- _Stored data_
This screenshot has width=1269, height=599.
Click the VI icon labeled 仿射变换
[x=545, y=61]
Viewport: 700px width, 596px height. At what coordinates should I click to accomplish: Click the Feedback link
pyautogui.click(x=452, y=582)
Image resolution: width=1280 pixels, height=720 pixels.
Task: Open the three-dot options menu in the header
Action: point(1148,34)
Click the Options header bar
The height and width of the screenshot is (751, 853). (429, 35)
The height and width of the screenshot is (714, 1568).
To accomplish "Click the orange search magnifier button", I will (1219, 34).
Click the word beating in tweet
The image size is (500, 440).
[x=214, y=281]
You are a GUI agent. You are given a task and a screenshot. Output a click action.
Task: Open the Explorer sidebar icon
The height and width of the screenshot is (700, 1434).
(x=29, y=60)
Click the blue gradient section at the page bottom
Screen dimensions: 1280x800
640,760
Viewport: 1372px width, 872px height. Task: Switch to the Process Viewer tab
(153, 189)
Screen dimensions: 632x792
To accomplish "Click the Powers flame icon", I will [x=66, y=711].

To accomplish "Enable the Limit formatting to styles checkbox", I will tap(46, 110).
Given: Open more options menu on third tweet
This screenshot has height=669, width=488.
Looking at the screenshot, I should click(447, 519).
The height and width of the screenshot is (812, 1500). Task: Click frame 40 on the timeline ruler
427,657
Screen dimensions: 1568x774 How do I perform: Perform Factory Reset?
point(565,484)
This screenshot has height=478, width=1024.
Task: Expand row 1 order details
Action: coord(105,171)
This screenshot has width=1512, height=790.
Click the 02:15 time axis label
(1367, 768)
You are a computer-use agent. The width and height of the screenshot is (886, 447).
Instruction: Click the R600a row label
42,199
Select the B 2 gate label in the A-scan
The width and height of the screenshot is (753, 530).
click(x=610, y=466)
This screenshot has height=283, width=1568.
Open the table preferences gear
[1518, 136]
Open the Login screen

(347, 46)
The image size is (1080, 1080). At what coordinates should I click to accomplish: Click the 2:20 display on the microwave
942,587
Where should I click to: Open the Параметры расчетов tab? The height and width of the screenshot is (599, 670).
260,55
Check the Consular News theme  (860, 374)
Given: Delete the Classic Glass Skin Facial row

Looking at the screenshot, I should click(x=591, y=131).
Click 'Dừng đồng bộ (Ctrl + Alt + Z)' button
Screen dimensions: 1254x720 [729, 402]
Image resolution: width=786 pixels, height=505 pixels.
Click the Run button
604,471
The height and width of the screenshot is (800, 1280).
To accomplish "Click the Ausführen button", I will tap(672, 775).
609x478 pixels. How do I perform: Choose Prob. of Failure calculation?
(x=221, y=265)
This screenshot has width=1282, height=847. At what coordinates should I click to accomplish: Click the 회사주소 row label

- _ACTIVITY_
If a line in the records above includes the string "agent", copy it.

- _RESPONSE TO THIS EXERCISE_
You are a GUI agent. You are given a task and a screenshot. Output a click action.
You are a computer-use agent. The width and height of the screenshot is (886, 447).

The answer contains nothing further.